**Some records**
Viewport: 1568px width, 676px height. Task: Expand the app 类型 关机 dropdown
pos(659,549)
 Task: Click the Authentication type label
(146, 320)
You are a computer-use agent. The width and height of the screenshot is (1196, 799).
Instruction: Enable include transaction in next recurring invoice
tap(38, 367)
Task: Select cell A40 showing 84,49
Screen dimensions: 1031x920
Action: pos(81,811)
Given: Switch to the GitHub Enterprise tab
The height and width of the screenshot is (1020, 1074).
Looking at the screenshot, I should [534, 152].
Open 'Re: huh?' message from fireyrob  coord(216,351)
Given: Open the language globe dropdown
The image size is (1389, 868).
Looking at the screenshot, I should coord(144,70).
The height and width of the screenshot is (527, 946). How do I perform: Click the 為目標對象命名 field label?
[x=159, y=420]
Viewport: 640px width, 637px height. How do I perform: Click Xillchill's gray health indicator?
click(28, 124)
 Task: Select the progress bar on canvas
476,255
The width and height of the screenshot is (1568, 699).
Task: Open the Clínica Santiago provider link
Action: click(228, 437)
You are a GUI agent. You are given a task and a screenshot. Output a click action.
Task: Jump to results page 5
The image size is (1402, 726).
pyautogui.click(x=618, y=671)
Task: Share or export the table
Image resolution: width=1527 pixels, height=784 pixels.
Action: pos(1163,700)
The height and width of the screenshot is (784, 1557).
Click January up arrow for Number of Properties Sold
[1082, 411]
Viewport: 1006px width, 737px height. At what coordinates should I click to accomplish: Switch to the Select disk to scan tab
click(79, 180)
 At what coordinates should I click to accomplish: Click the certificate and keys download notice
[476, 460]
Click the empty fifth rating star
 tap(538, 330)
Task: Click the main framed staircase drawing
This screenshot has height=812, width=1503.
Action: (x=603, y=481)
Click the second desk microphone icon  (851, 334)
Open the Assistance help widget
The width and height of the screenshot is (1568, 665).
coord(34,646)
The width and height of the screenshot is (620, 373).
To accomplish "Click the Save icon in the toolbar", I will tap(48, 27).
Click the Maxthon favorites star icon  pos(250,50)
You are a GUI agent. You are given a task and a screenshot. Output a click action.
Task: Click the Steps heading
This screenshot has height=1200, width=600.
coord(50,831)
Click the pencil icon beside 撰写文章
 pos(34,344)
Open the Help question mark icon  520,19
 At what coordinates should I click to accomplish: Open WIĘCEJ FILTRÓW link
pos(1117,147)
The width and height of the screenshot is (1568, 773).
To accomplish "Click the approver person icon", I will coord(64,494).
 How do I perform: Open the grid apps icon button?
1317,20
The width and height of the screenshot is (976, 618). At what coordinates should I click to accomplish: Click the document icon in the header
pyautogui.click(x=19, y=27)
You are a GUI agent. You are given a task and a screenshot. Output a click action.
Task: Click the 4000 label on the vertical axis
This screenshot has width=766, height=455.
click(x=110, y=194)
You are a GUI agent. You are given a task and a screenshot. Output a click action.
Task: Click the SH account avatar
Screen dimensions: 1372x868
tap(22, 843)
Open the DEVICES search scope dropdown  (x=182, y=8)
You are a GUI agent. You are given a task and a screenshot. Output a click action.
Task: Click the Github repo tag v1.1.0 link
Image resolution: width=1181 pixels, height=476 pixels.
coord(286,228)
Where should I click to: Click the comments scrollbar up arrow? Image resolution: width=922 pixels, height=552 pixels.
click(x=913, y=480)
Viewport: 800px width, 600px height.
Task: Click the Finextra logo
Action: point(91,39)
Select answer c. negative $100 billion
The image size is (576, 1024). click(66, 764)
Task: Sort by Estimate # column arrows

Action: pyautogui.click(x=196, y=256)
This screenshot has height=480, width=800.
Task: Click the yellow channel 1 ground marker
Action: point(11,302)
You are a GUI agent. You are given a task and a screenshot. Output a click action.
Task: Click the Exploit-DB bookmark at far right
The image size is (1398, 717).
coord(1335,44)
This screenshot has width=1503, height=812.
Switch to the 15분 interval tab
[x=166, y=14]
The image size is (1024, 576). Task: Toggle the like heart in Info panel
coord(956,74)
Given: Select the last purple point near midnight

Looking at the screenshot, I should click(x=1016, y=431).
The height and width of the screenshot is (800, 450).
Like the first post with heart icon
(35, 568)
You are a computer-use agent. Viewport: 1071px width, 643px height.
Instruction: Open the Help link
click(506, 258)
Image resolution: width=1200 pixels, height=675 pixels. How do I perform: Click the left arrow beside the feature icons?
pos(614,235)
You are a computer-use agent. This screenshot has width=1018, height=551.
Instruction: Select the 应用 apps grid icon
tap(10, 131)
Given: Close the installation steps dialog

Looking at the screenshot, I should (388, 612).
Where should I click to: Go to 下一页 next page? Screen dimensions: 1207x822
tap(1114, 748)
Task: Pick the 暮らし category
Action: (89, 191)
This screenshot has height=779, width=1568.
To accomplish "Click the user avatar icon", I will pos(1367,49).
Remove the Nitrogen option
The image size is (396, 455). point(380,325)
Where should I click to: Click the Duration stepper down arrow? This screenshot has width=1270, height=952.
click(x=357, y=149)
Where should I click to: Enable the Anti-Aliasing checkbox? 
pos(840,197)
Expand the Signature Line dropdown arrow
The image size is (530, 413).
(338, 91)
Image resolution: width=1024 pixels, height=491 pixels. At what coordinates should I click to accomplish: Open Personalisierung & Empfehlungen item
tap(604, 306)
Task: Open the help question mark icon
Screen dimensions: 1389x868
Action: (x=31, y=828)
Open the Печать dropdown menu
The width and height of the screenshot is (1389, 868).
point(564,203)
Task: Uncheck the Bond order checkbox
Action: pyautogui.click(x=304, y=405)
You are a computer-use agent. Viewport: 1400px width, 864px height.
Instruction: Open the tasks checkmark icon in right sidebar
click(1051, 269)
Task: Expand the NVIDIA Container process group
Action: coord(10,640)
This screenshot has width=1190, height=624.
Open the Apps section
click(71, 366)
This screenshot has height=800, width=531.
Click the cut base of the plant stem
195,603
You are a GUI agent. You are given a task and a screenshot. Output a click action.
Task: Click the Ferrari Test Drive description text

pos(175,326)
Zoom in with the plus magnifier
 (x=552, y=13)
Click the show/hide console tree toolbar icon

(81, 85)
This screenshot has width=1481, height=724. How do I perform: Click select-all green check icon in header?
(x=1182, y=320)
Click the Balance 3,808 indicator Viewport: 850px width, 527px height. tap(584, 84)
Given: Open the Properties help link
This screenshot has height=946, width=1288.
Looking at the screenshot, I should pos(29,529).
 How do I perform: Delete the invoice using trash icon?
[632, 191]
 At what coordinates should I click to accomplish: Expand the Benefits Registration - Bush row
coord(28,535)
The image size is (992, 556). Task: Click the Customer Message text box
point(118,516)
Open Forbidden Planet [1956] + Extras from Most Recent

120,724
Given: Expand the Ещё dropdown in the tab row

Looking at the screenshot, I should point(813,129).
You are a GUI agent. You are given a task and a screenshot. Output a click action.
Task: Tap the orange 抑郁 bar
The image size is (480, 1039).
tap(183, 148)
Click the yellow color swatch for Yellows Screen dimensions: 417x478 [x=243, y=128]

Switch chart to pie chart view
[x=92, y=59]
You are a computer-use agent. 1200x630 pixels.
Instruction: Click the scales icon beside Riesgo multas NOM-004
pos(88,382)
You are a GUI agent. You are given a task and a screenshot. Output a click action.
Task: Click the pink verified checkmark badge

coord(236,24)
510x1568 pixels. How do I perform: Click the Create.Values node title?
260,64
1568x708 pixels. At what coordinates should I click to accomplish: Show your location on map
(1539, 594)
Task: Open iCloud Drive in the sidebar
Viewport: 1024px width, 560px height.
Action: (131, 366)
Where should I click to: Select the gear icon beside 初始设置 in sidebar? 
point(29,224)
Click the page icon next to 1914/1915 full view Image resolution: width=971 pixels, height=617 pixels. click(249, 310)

**The request**
Turn these lines into a numbered list, leaving out the blank lines.

**The solution**
1. Viewport: 1568px width, 676px height. Task: Expand the app 类型 关机 dropdown
2. pos(659,549)
3.  Task: Click the Authentication type label
4. (146, 320)
5. You are a computer-use agent. The width and height of the screenshot is (1196, 799).
6. Instruction: Enable include transaction in next recurring invoice
7. tap(38, 367)
8. Task: Select cell A40 showing 84,49
9. Screen dimensions: 1031x920
10. Action: pos(81,811)
11. Given: Switch to the GitHub Enterprise tab
12. The height and width of the screenshot is (1020, 1074).
13. Looking at the screenshot, I should [534, 152].
14. Open 'Re: huh?' message from fireyrob  coord(216,351)
15. Given: Open the language globe dropdown
16. The image size is (1389, 868).
17. Looking at the screenshot, I should coord(144,70).
18. The height and width of the screenshot is (527, 946). How do I perform: Click the 為目標對象命名 field label?
19. [x=159, y=420]
20. Viewport: 640px width, 637px height. How do I perform: Click Xillchill's gray health indicator?
21. click(28, 124)
22.  Task: Select the progress bar on canvas
23. 476,255
24. The width and height of the screenshot is (1568, 699).
25. Task: Open the Clínica Santiago provider link
26. Action: click(228, 437)
27. You are a GUI agent. You are given a task and a screenshot. Output a click action.
28. Task: Jump to results page 5
29. The image size is (1402, 726).
30. pyautogui.click(x=618, y=671)
31. Task: Share or export the table
32. Image resolution: width=1527 pixels, height=784 pixels.
33. Action: pos(1163,700)
34. The height and width of the screenshot is (784, 1557).
35. Click January up arrow for Number of Properties Sold
36. [1082, 411]
37. Viewport: 1006px width, 737px height. At what coordinates should I click to accomplish: Switch to the Select disk to scan tab
38. click(79, 180)
39.  At what coordinates should I click to accomplish: Click the certificate and keys download notice
40. [476, 460]
41. Click the empty fifth rating star
42.  tap(538, 330)
43. Task: Click the main framed staircase drawing
44. This screenshot has height=812, width=1503.
45. Action: (x=603, y=481)
46. Click the second desk microphone icon  (851, 334)
47. Open the Assistance help widget
48. The width and height of the screenshot is (1568, 665).
49. coord(34,646)
50. The width and height of the screenshot is (620, 373).
51. To accomplish "Click the Save icon in the toolbar", I will tap(48, 27).
52. Click the Maxthon favorites star icon  pos(250,50)
53. You are a GUI agent. You are given a task and a screenshot. Output a click action.
54. Task: Click the Steps heading
55. This screenshot has height=1200, width=600.
56. coord(50,831)
57. Click the pencil icon beside 撰写文章
58.  pos(34,344)
59. Open the Help question mark icon  520,19
60.  At what coordinates should I click to accomplish: Open WIĘCEJ FILTRÓW link
61. pos(1117,147)
62. The width and height of the screenshot is (1568, 773).
63. To accomplish "Click the approver person icon", I will coord(64,494).
64.  How do I perform: Open the grid apps icon button?
65. 1317,20
66. The width and height of the screenshot is (976, 618). At what coordinates should I click to accomplish: Click the document icon in the header
67. pyautogui.click(x=19, y=27)
68. You are a GUI agent. You are given a task and a screenshot. Output a click action.
69. Task: Click the 4000 label on the vertical axis
70. This screenshot has width=766, height=455.
71. click(x=110, y=194)
72. You are a GUI agent. You are given a task and a screenshot. Output a click action.
73. Task: Click the SH account avatar
74. Screen dimensions: 1372x868
75. tap(22, 843)
76. Open the DEVICES search scope dropdown  (x=182, y=8)
77. You are a GUI agent. You are given a task and a screenshot. Output a click action.
78. Task: Click the Github repo tag v1.1.0 link
79. Image resolution: width=1181 pixels, height=476 pixels.
80. coord(286,228)
81. Where should I click to: Click the comments scrollbar up arrow? Image resolution: width=922 pixels, height=552 pixels.
82. click(x=913, y=480)
83. Viewport: 800px width, 600px height.
84. Task: Click the Finextra logo
85. Action: point(91,39)
86. Select answer c. negative $100 billion
87. The image size is (576, 1024). click(66, 764)
88. Task: Sort by Estimate # column arrows
89. Action: pyautogui.click(x=196, y=256)
90. This screenshot has height=480, width=800.
91. Task: Click the yellow channel 1 ground marker
92. Action: point(11,302)
93. You are a GUI agent. You are given a task and a screenshot. Output a click action.
94. Task: Click the Exploit-DB bookmark at far right
95. The image size is (1398, 717).
96. coord(1335,44)
97. This screenshot has width=1503, height=812.
98. Switch to the 15분 interval tab
99. [x=166, y=14]
100. The image size is (1024, 576). Task: Toggle the like heart in Info panel
101. coord(956,74)
102. Given: Select the last purple point near midnight
103. Looking at the screenshot, I should click(x=1016, y=431).
104. The height and width of the screenshot is (800, 450).
105. Like the first post with heart icon
106. (35, 568)
107. You are a computer-use agent. Viewport: 1071px width, 643px height.
108. Instruction: Open the Help link
109. click(506, 258)
110. Image resolution: width=1200 pixels, height=675 pixels. How do I perform: Click the left arrow beside the feature icons?
111. pos(614,235)
112. You are a computer-use agent. This screenshot has width=1018, height=551.
113. Instruction: Select the 应用 apps grid icon
114. tap(10, 131)
115. Given: Close the installation steps dialog
116. Looking at the screenshot, I should (388, 612).
117. Where should I click to: Go to 下一页 next page? Screen dimensions: 1207x822
118. tap(1114, 748)
119. Task: Pick the 暮らし category
120. Action: (89, 191)
121. This screenshot has height=779, width=1568.
122. To accomplish "Click the user avatar icon", I will pos(1367,49).
123. Remove the Nitrogen option
124. The image size is (396, 455). point(380,325)
125. Where should I click to: Click the Duration stepper down arrow? This screenshot has width=1270, height=952.
126. click(x=357, y=149)
127. Where should I click to: Enable the Anti-Aliasing checkbox? 
128. pos(840,197)
129. Expand the Signature Line dropdown arrow
130. The image size is (530, 413).
131. (338, 91)
132. Image resolution: width=1024 pixels, height=491 pixels. At what coordinates should I click to accomplish: Open Personalisierung & Empfehlungen item
133. tap(604, 306)
134. Task: Open the help question mark icon
135. Screen dimensions: 1389x868
136. Action: (x=31, y=828)
137. Open the Печать dropdown menu
138. The width and height of the screenshot is (1389, 868).
139. point(564,203)
140. Task: Uncheck the Bond order checkbox
141. Action: pyautogui.click(x=304, y=405)
142. You are a computer-use agent. Viewport: 1400px width, 864px height.
143. Instruction: Open the tasks checkmark icon in right sidebar
144. click(1051, 269)
145. Task: Expand the NVIDIA Container process group
146. Action: coord(10,640)
147. This screenshot has width=1190, height=624.
148. Open the Apps section
149. click(71, 366)
150. This screenshot has height=800, width=531.
151. Click the cut base of the plant stem
152. 195,603
153. You are a GUI agent. You are given a task and a screenshot. Output a click action.
154. Task: Click the Ferrari Test Drive description text
155. pos(175,326)
156. Zoom in with the plus magnifier
157.  (x=552, y=13)
158. Click the show/hide console tree toolbar icon
159. (81, 85)
160. This screenshot has width=1481, height=724. How do I perform: Click select-all green check icon in header?
161. (x=1182, y=320)
162. Click the Balance 3,808 indicator Viewport: 850px width, 527px height. tap(584, 84)
163. Given: Open the Properties help link
164. This screenshot has height=946, width=1288.
165. Looking at the screenshot, I should pos(29,529).
166.  How do I perform: Delete the invoice using trash icon?
167. [632, 191]
168.  At what coordinates should I click to accomplish: Expand the Benefits Registration - Bush row
169. coord(28,535)
170. The image size is (992, 556). Task: Click the Customer Message text box
171. point(118,516)
172. Open Forbidden Planet [1956] + Extras from Most Recent
173. 120,724
174. Given: Expand the Ещё dropdown in the tab row
175. Looking at the screenshot, I should point(813,129).
176. You are a GUI agent. You are given a task and a screenshot. Output a click action.
177. Task: Tap the orange 抑郁 bar
178. The image size is (480, 1039).
179. tap(183, 148)
180. Click the yellow color swatch for Yellows Screen dimensions: 417x478 [x=243, y=128]
181. Switch chart to pie chart view
182. [x=92, y=59]
183. You are a computer-use agent. 1200x630 pixels.
184. Instruction: Click the scales icon beside Riesgo multas NOM-004
185. pos(88,382)
186. You are a GUI agent. You are given a task and a screenshot. Output a click action.
187. Task: Click the pink verified checkmark badge
188. coord(236,24)
189. 510x1568 pixels. How do I perform: Click the Create.Values node title?
190. 260,64
191. 1568x708 pixels. At what coordinates should I click to accomplish: Show your location on map
192. (1539, 594)
193. Task: Open iCloud Drive in the sidebar
194. Viewport: 1024px width, 560px height.
195. Action: (131, 366)
196. Where should I click to: Select the gear icon beside 初始设置 in sidebar? 
197. point(29,224)
198. Click the page icon next to 1914/1915 full view Image resolution: width=971 pixels, height=617 pixels. click(249, 310)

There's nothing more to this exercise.